* Texte fourni *

□ □ □ □ □ □ □

* Dimanche 21 Mai 2017

    Hamid étant parti effectuer sa réparation, c’est Reza qui nous accompagnera aujourd’hui. Heureuse de retrouver un véhicule climatisé, car derrière les vitres, par 35 °, vêtue d’un jean, d’une tunique et d’un foulard, j’avais l’impression d’être dans une étuve, heureusement qu’hier, il y a eu plusieurs visites rafraîchissantes.

    La prochaine étape est Yazd, ville située pratiquement au centre du pays, je me rapproche un petit peu de Téhéran. Pour y parvenir, il n’y a pas loin de 400 kms d’autoroute à avaler, ce pays est décidément bien grand ! trois fois la France.

   Saĩdé met à profit cette longue distance pour nous parler d’un évènement qui a bouleversé la vie du peuple iranien : l’avènement de la révolution islamique.

 En quelques lignes (bien difficile de résumer en si peu de mots cette révolution !)  ce qui a précipité cet avènement : En 1977, l’Iran fait face à une brusque dégradation de sa situation économique suite à la mévente de son pétrole, le gouvernement réduit encore les dépenses sociales pour financer des projets de commandes d’armement, entraînant la multiplication de  manifestations, c’est alors que des slogans exigeant le retour de l’ayatollah Khomeiny, en exil à Neauphle-le-Château (chez nous, en France !!) apparaissent. 

En Janvier 1978, la presse officielle publie une rumeur destinée à faire du tort à Khomeiny, action qui entraînera de violentes émeutes et soulèvements de la part des étudiants et des autorités religieuses à Qom, ainsi qu’une paralysie du pays. Les forces de l’ordre répriment par la violence tuant des centaines de manifestants. Après le deuil de 40 jours préconisé par les coutumes chiites, de nouvelles manifestions ont lieu avec encore des massacres et ce, répétita.. jusqu’au retour le 1er Février 1979  de Khomeiny qui est acclamé avec enthousiasme.

□ □ □ □ □ □ □

* Ensemble d'entrées *
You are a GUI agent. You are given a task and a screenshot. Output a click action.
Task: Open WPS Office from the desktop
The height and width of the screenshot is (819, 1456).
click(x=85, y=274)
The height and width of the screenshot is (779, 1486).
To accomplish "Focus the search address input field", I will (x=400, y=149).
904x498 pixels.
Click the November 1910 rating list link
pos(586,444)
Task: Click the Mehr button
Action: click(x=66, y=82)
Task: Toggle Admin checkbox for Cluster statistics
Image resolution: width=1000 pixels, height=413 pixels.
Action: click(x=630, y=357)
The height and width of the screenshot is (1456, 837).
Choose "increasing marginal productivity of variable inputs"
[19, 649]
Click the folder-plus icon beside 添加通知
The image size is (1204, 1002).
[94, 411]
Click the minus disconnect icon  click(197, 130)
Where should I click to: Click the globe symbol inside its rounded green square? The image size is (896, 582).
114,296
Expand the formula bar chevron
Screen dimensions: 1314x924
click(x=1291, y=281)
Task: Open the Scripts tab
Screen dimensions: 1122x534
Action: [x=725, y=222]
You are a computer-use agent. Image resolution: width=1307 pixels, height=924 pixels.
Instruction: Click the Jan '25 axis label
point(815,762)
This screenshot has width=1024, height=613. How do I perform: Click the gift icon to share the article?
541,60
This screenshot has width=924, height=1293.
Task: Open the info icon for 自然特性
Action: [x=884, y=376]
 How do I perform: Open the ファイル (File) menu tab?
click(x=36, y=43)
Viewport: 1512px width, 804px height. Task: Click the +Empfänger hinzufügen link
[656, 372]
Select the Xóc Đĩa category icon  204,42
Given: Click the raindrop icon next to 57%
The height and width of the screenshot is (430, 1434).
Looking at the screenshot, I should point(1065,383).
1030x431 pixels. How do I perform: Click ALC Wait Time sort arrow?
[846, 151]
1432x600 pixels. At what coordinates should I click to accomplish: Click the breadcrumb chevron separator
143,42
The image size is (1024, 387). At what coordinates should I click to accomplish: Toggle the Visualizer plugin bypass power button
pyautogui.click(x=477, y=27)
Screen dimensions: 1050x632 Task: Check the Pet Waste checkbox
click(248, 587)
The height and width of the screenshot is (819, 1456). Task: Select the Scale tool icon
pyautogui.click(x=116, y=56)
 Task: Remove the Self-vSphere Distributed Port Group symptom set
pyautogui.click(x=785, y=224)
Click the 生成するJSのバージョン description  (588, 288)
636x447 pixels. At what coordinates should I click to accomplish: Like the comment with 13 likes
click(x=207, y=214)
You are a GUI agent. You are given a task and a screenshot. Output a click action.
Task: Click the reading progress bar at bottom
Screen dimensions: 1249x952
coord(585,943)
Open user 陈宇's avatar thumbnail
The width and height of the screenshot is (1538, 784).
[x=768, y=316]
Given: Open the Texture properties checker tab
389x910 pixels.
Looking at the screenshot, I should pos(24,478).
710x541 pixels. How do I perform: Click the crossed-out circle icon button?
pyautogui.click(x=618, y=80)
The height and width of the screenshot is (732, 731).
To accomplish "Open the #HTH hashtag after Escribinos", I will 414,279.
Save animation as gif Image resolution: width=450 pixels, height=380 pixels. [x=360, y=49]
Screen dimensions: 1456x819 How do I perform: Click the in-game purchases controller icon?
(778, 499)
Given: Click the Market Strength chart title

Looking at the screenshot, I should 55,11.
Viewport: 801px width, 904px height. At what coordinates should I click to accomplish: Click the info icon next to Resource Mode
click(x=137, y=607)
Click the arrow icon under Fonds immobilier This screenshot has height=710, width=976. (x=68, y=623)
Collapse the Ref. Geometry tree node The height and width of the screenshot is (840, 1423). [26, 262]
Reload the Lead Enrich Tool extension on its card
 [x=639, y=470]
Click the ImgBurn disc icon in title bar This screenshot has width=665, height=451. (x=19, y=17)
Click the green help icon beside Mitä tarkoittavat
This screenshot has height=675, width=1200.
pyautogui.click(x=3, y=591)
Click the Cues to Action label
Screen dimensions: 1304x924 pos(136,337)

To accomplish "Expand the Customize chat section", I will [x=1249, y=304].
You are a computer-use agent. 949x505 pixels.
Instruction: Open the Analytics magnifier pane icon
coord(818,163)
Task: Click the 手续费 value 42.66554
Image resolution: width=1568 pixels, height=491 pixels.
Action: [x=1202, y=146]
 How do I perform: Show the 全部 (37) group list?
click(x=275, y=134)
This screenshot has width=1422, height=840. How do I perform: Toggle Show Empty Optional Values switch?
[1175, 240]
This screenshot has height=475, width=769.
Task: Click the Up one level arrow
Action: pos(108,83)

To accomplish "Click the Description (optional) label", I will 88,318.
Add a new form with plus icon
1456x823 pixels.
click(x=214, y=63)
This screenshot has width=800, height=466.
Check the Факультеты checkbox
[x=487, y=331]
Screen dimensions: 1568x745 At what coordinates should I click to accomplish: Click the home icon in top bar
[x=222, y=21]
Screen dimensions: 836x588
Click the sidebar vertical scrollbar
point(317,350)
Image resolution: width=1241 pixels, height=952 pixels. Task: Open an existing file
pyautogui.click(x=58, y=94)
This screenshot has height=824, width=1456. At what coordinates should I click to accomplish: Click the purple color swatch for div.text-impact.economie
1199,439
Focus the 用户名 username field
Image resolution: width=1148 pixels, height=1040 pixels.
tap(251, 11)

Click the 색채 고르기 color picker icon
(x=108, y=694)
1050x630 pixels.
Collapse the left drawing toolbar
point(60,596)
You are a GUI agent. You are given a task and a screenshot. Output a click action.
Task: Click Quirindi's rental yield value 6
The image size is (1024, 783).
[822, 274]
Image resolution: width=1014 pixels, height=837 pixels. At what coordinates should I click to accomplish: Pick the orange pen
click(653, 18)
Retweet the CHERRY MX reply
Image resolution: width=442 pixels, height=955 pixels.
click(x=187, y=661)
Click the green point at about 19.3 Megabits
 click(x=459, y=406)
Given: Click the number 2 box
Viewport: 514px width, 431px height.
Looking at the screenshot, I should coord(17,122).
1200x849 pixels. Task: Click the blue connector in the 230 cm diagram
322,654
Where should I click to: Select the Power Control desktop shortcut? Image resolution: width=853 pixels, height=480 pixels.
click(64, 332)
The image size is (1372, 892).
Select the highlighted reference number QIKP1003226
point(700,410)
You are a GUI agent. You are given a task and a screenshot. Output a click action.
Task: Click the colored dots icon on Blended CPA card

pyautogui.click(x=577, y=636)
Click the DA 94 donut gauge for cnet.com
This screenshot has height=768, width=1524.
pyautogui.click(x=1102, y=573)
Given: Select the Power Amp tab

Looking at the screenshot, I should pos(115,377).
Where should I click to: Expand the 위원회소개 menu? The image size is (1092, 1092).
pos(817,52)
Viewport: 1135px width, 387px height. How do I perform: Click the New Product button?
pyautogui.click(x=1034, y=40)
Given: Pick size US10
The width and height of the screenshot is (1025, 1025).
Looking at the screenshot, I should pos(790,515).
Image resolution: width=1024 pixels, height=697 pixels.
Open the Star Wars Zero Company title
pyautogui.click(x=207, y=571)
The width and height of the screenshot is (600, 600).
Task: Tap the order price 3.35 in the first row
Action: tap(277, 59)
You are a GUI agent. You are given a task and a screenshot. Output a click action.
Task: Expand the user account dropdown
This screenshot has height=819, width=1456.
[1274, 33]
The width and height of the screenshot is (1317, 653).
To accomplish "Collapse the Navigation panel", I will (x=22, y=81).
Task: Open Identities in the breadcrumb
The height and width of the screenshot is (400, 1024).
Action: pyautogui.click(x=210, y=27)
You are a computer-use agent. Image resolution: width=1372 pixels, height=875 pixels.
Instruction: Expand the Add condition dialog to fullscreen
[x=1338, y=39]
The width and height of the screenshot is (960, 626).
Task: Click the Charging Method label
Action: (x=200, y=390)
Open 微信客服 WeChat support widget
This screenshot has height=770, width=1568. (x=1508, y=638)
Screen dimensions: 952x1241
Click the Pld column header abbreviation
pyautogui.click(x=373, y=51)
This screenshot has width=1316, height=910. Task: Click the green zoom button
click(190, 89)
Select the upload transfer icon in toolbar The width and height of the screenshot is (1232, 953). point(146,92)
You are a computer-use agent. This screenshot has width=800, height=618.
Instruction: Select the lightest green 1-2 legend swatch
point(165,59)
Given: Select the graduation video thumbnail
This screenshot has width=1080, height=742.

□ □ □ □ □ □ □

* Défis *
1. Sélectionnez toutes les lignes des entrées qui contiennent la chaîne "will".
2. Rédigez la suite du récit de voyage en Iran en reprenant après sa dernière phrase.

* Corrigé par tâche *
1.
To accomplish "Focus the search address input field", I will (x=400, y=149).
To accomplish "Open the #HTH hashtag after Escribinos", I will 414,279.
To accomplish "Expand the Customize chat section", I will [x=1249, y=304].
To accomplish "Click the Description (optional) label", I will 88,318.
To accomplish "Collapse the Navigation panel", I will (x=22, y=81).

2.
Le 16 Janvier 1979 le shah condamné à la peine capitale par les autorités religieuses est contraint, pour sauver sa vie, de quitter le pays avec sa famille pour l’Egypte, des hôtels de luxe et autres symboles de son régime sont détruits.

   La monarchie vieille de 2500 ans est abolie.

   L’instauration de la République Islamique est proclamée le 1er avril 1979, les Iraniens l’ont voté à 98,2 % des suffrages.

  Qu’en est-il aujourd’hui ! L’iran actuel est une théocratie, sous ce régime le mode de vie occidental, le capitalisme à l’américaine est banni, proscrit, renversé. Les lois  iraniennes basées sur le contenu du coran deviennent la seule façon de vivre en Iran. A la tête du pays se trouve le Guide Suprême, élu à vie non pas par le peuple mais par des religieux (Khomeiny 1979/1989 et actuellement Khamenei) Il accepte ou évince les candidats à l’élection du président de la République, peut aussi le révoquer une fois celui-ci élu. Le pouvoir politique vient de Dieu (Allah) et est exercé sous le contrôle des religieux formant le clergé chiite.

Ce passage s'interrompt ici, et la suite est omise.